- Born: 2004 (age 21–22) Delhi, India
- Occupation: Climate activist

= Anjali Sharma (climate activist) =

Climate activist & legal change maker

Anjali Sharma (born 2004) is an Australian climate activist who was the lead litigant in a class action in the Australian Federal Court, seeking an injunction against the Australian Government and the Minister for the Environment for failing to consider the impacts of climate change when approving a coal mining permit. While no injunction was issued, the principle that the government had a duty of care to prevent certain impacts was established. The government appealed against this part of the ruling and won. Sharma was a finalist in the 2021 Children's Climate Prize, an international prize for climate activism, based in Sweden.

==Climate activism==
Sharma, as a high school student, took the Australian Government and Minister for the Environment (then Sussan Ley), to the Federal Court of Australia in a class action. She was the lead litigant in Sharma and others vs Minister for the Environment, together with seven other school students, and a nun, Sister Marie Brigid Arthur. The class action asked the court to stop Minister from approving expansion of the Vickery coal mine, near Gunnedah, in NSW. The court ruled, in a world first, that the minister has a duty of care towards teenagers and children, with respect to climate change impacts, and in particular bushfire and heatwave. During the case, the science of climate change, and in particular that human emissions of are "largely responsible" for climate change and warming of the Earth's surface was undisputed. Also undisputed was that Australia will experience more drought, heatwave extremes and fire related weather. Further, it was undisputed that these effects and their extent will be influenced by the extent of greenhouse gases emitted.

Justice Mordecai Bromberg, ruled that the minister had "a duty to take reasonable care to avoid causing personal injury" to youth and children of Australia, when the minister made a decision about the extension of the coal mining project under the Environment Protection and Biodiversity Conservation Act 1999. The aim, as stated by the teenagers, was to prevent both the new fossil fuel projects and the expansion of existing projects.

As the applicants were under 18, they were represented by Sister Marie Brigid Arthur, a sister of the Brigadine Order of Victoria.
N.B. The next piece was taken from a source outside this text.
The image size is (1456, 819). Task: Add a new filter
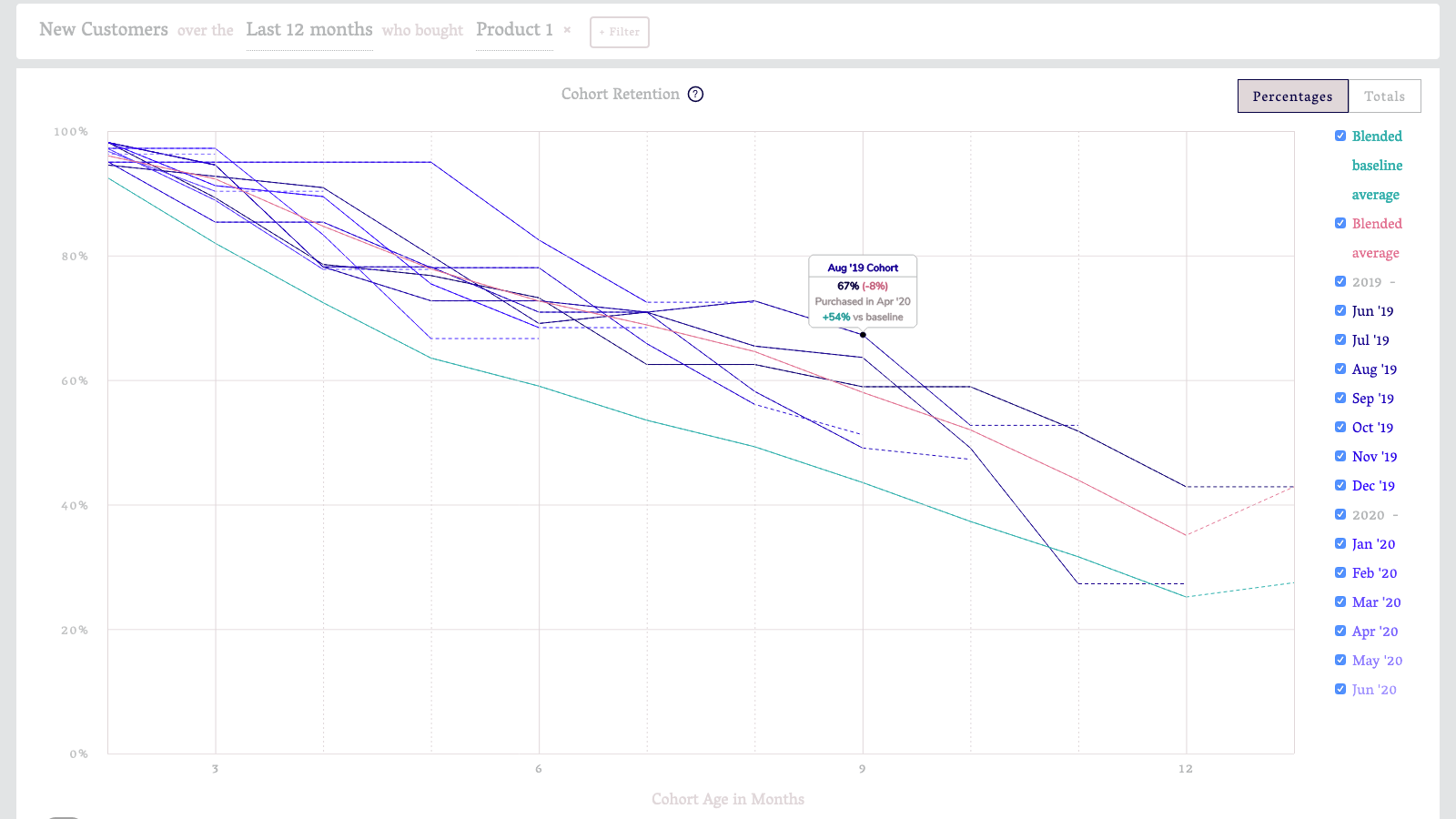[x=620, y=32]
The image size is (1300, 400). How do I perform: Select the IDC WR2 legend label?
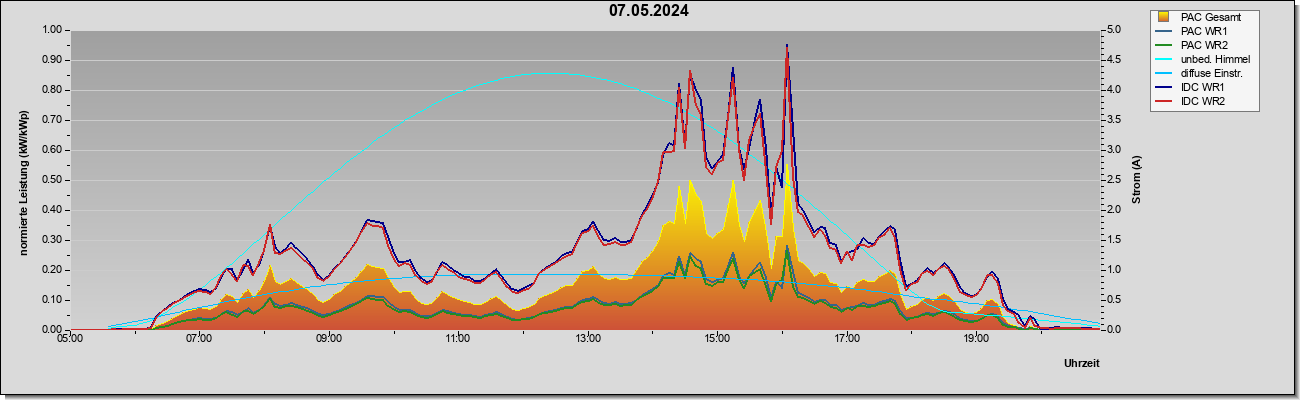coord(1203,101)
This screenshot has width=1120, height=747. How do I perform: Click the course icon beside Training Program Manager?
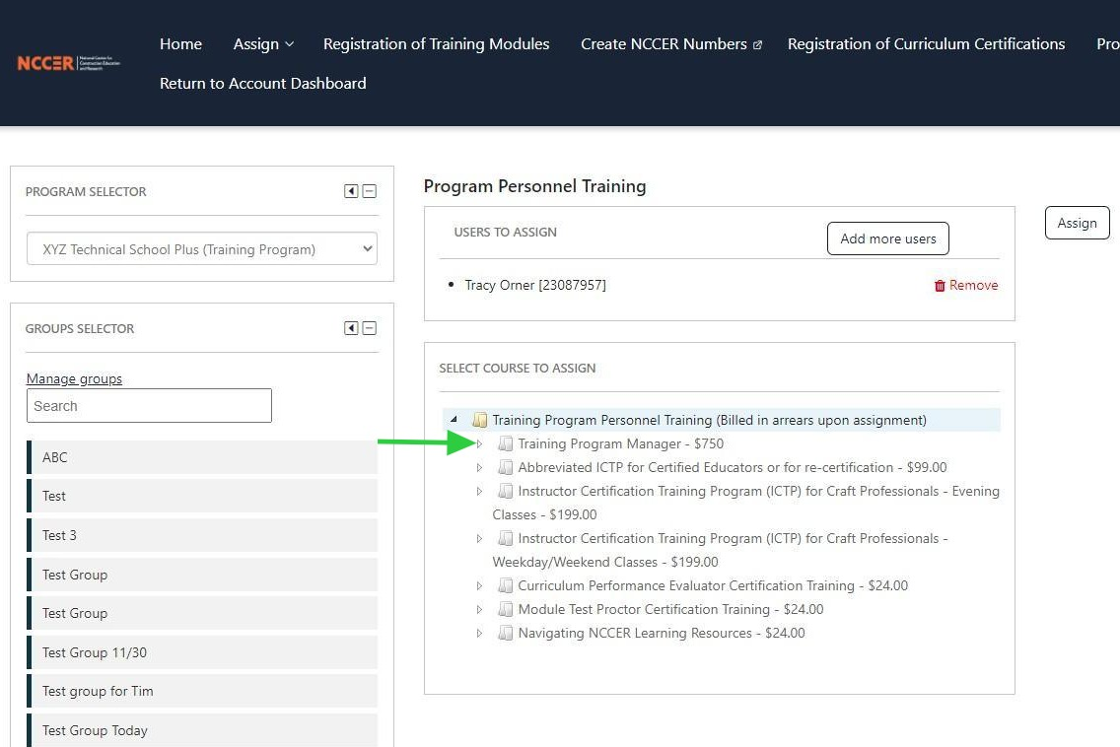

Sharma's actions and court case may set legal precedent in future court cases in Australia where the impacts of climate change, need to be considered in future coal and fossil fuel mining approvals. Sharma's case is part of a recent 'legal surge' in climate action cases in the US and Australia led by teenagers. As of December 2021, there were 21 climate change cases, including the Sharma appeal case.

An expanded explanation of Sharma and others vs Minister for the Environment noted the Federal Court declared that "the Minister has a reasonable duty to avoid causing death or injury to persons who were under 18 years of age and ordinarily resident in Australia at the time of the commencement of this proceeding arising from emissions of carbon dioxide into the Earth’s atmosphere."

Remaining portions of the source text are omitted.